Wednesday, September 4, 2013

Of course we can predict things

In a recent New York Times opinion piece philosophers Alex Rosenberg and Tyler Curtain argue that economics is not a science because it is not able to predict the state of the economy.

When we put a satellite in orbit around Mars, we have the scientific knowledge that guarantees accuracy and precision in the prediction of its orbit. Achieving a comparable level of certainty about the outcomes of an economy is far dicier. 
The fact that the discipline of economics hasn’t helped us improve our predictive abilities suggests it is still far from being a science, and may never be. Still, the misperceptions persist. A student who graduates with a degree in economics leaves college with a bachelor of science, but possesses nothing so firm as the student of the real world processes of chemistry or even agriculture.

I liked Eric Maskin's reply but the Nobel laureate economist didn't go far enough.

Prediction is certainly a valuable goal in science, but not the only one. Explanation is also important, and there are plenty of sciences that do a lot of explaining and not much predicting. Seismology, for example, has taught us why earthquakes occur, but doesn’t tell Californians when they’ll be hit by “the big one.” 
 And through meteorology we know essentially how hurricanes form, even though we can’t say where the next storm will arise.
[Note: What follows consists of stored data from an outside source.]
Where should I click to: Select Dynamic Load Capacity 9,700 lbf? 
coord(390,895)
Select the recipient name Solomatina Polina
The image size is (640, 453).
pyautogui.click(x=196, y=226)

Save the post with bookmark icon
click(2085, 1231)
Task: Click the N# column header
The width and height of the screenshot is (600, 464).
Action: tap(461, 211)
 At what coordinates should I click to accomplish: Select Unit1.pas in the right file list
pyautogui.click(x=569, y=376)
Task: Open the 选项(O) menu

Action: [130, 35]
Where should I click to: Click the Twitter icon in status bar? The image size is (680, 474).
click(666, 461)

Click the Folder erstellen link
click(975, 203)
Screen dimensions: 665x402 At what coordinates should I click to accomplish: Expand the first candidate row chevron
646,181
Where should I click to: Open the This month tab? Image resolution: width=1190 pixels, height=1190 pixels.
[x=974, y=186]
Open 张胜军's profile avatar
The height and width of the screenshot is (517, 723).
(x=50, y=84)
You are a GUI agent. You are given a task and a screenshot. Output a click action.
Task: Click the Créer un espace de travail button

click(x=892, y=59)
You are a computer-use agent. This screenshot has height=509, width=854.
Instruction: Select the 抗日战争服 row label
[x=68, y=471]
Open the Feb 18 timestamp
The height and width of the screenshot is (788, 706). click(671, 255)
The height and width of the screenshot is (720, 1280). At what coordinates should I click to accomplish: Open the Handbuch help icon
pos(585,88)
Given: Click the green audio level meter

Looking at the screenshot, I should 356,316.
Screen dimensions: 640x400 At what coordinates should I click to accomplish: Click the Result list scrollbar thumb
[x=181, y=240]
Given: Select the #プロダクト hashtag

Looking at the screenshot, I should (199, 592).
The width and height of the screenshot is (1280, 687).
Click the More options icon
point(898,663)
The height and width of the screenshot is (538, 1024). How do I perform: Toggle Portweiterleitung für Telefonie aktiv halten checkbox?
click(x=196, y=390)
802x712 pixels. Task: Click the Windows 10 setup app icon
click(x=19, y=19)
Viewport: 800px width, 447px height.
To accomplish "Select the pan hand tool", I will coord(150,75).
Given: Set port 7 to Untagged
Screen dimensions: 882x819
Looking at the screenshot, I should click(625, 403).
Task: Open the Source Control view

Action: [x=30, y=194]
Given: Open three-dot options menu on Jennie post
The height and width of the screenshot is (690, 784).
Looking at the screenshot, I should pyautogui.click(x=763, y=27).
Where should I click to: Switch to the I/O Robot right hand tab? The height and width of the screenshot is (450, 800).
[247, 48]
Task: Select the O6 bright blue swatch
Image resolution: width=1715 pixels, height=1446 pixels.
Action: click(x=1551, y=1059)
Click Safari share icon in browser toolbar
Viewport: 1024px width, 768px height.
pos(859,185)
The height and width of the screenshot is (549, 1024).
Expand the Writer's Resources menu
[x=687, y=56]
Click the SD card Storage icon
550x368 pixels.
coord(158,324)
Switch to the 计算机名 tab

Maskin is accepting their flimsy premise that economics can not make predictions. That notion is completely absurd. I'm reminded of something Milton Friedman said as a guest on Icelandic State Television in 1984:

There are certain aspect of economics, as I explained before, which are scientific in character. The quantity theory of money is a scientific law. The statement that inflation is always and everywhere a monetary phenomenon is a scientific law and not a political law. It is like Newton's law. If any country, whether it be a dictatorship or a democracy, whatever it may be, prints too much money you're going to have inflation. If any country, whether it be a dictatorship or a democracy, wants to reduce inflation it must reduce the amount of money it prints. Now those are scientific laws...

The quantity theory of money didn't just happen, it was the result of generations of careful work by economists, and it's extremely good at predicting what happens to the value of money when the ratio changes of currency to goods and services. Economics has countless examples of concepts where we can predict the effect of actions, such as the the impact of price ceilings on production or the effect of  Pigovian taxes on consumption.

The assumption that Rosenberg and Curtain are making is that economics is simply the study of the economy, and since it can't predict complex future events with countless variables it must not be a science after all.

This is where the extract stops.